** Exercise **
Output every entry exactly as given.

── Extracted entries ──

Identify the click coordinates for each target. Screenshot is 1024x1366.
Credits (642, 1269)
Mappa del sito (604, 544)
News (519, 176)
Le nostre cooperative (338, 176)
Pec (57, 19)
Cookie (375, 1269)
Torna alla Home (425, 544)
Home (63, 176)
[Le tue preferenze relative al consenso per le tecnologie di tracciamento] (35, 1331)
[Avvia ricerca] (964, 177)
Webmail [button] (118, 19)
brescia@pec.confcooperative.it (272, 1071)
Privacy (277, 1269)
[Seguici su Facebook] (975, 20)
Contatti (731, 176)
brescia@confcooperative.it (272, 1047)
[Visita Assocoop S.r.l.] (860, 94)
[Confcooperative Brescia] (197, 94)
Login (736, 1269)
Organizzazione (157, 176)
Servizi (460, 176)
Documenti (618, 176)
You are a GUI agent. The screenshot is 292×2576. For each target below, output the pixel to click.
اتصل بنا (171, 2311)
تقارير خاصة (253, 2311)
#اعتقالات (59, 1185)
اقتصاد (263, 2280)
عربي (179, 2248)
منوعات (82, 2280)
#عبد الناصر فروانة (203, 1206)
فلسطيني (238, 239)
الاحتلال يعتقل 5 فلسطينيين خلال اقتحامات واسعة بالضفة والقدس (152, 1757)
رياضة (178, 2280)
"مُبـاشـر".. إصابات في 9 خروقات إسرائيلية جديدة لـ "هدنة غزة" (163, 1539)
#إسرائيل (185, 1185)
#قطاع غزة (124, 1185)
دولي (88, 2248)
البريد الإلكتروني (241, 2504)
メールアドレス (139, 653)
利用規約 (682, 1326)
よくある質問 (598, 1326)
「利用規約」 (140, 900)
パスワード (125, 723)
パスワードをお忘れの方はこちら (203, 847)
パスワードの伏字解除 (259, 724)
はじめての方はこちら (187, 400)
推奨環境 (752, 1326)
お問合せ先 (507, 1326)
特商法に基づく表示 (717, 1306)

───

** Problem solution **
Identify the click coordinates for each target. Screenshot is 1024x1366.
Credits (642, 1269)
Mappa del sito (604, 544)
News (519, 176)
Le nostre cooperative (338, 176)
Pec (57, 19)
Cookie (375, 1269)
Torna alla Home (425, 544)
Home (63, 176)
[Le tue preferenze relative al consenso per le tecnologie di tracciamento] (35, 1331)
[Avvia ricerca] (964, 177)
Webmail [button] (118, 19)
brescia@pec.confcooperative.it (272, 1071)
Privacy (277, 1269)
[Seguici su Facebook] (975, 20)
Contatti (731, 176)
brescia@confcooperative.it (272, 1047)
[Visita Assocoop S.r.l.] (860, 94)
[Confcooperative Brescia] (197, 94)
Login (736, 1269)
Organizzazione (157, 176)
Servizi (460, 176)
Documenti (618, 176)
You are a GUI agent. The screenshot is 292×2576. For each target below, output the pixel to click.
اتصل بنا (171, 2311)
تقارير خاصة (253, 2311)
#اعتقالات (59, 1185)
اقتصاد (263, 2280)
عربي (179, 2248)
منوعات (82, 2280)
#عبد الناصر فروانة (203, 1206)
فلسطيني (238, 239)
الاحتلال يعتقل 5 فلسطينيين خلال اقتحامات واسعة بالضفة والقدس (152, 1757)
رياضة (178, 2280)
"مُبـاشـر".. إصابات في 9 خروقات إسرائيلية جديدة لـ "هدنة غزة" (163, 1539)
#إسرائيل (185, 1185)
#قطاع غزة (124, 1185)
دولي (88, 2248)
البريد الإلكتروني (241, 2504)
メールアドレス (139, 653)
利用規約 (682, 1326)
よくある質問 (598, 1326)
「利用規約」 (140, 900)
パスワード (125, 723)
パスワードをお忘れの方はこちら (203, 847)
パスワードの伏字解除 (259, 724)
はじめての方はこちら (187, 400)
推奨環境 (752, 1326)
お問合せ先 (507, 1326)
特商法に基づく表示 (717, 1306)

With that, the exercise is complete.